» **Source text**:
[Start of Attachment]
The late monuments of Period IIIB (c. a .d . 450-700) exhibit a devastating collapse of the stylistic conventions and structural organization so evident in the works of earlier periods. As in the following, politically post-Monte Alban, Period IV (c. a .d . 700-950), calendrically oriented information alone, including names of individuals, is as abundant and important in Central Oaxaca as at any point in the development of Zapotec writing, though now lacking (...) ordered and complementary date sequences ...
— Whittaker (1992, p.6)

== Wider usage and development ==
The Zapotec script spread widely in southwestern Mesoamerica, possibly as a reflex of hegemonic interests and/or the emergence increasingly wider networks of interaction among the elites. The westernmost extent of Zapotec script is the Pacific coast of Oaxaca and Guerrero, with most inscribed material dating from 600 - 900 CE. As a result of its spread, Zapotec writing became multilingual and maximized its logophonic traits, whereas phonetic writing was minimized over time and eventually confined to proper names and toponyms. Traditionally, this process of `devolution' has also been connected to the rising importance of Teotihuacan.

At its eastern fringe of extension, it has been suggested that Zapotec writing influenced scribal traditions in the Isthmus of Tehuantepec and Chiapas. At its northwestern boundary, Zapotec writing and Central Mexican influences converged in the development of the Ñuiñe script.

The Zapotec script appears to have gone out of use in the late Classic period. Most inscriptions were carved before 700 CE, and no later than the 10th century, it was replaced by another form of writing that ultimately developed into later Mixtec and Aztec writing systems. It is possible, however, that these were influenced by Zapotec writing.
[End of Attachment]
» **The task**: Name every script or writing system mentioned in the passage on Zapotec writing.

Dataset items
[Start of Attachment]
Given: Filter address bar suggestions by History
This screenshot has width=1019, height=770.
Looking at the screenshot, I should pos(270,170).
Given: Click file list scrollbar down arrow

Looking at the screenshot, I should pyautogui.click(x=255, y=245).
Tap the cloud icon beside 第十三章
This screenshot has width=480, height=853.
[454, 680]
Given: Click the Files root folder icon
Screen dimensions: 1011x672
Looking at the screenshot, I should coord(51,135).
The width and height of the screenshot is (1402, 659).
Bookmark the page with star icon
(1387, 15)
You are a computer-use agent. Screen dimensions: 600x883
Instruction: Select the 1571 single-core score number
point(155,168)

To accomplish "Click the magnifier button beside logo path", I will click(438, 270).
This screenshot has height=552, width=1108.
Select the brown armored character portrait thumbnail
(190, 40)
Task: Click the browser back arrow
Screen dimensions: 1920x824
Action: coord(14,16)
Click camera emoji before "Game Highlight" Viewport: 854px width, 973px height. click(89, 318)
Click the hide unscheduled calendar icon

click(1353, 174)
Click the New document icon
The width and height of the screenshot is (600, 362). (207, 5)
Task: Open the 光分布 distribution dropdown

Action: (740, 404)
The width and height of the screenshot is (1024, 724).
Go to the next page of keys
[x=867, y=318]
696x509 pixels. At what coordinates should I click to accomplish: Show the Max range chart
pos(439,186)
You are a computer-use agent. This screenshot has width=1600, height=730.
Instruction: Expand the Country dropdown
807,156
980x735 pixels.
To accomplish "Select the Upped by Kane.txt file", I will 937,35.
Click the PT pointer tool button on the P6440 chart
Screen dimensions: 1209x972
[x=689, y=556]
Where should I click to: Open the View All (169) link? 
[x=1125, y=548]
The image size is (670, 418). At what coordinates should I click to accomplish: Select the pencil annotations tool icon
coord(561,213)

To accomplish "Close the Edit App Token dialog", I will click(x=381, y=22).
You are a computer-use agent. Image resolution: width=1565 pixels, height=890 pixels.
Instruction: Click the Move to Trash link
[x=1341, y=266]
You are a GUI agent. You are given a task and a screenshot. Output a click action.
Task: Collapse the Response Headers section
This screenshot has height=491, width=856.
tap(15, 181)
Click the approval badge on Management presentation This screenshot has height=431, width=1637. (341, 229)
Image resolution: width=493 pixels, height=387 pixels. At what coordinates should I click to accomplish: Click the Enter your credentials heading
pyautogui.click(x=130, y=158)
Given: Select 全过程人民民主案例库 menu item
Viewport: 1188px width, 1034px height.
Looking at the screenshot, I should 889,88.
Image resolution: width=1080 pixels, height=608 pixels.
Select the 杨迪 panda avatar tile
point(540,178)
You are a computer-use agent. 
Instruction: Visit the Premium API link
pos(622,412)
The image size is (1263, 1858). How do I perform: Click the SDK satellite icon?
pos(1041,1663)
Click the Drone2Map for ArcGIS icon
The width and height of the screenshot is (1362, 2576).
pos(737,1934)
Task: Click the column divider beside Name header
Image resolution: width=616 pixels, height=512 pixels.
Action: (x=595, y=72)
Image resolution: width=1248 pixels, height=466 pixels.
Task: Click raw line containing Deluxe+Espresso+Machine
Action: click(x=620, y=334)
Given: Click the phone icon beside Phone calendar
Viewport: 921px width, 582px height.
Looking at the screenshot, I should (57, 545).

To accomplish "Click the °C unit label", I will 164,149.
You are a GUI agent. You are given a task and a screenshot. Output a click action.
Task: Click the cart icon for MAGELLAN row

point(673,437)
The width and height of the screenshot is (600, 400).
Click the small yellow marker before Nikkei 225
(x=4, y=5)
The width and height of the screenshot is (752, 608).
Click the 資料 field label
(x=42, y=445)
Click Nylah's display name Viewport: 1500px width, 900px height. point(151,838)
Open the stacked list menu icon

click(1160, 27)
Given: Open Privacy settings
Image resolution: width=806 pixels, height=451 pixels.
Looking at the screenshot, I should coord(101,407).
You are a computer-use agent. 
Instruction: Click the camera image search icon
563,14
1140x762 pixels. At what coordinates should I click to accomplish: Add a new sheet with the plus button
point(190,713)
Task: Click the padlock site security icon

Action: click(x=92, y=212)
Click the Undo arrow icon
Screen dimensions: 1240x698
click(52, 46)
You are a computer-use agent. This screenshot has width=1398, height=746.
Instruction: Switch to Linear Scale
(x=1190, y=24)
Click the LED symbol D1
[End of Attachment]
» **Result**: Zapotec script, Ñuiñe script, Mixtec writing, Aztec writing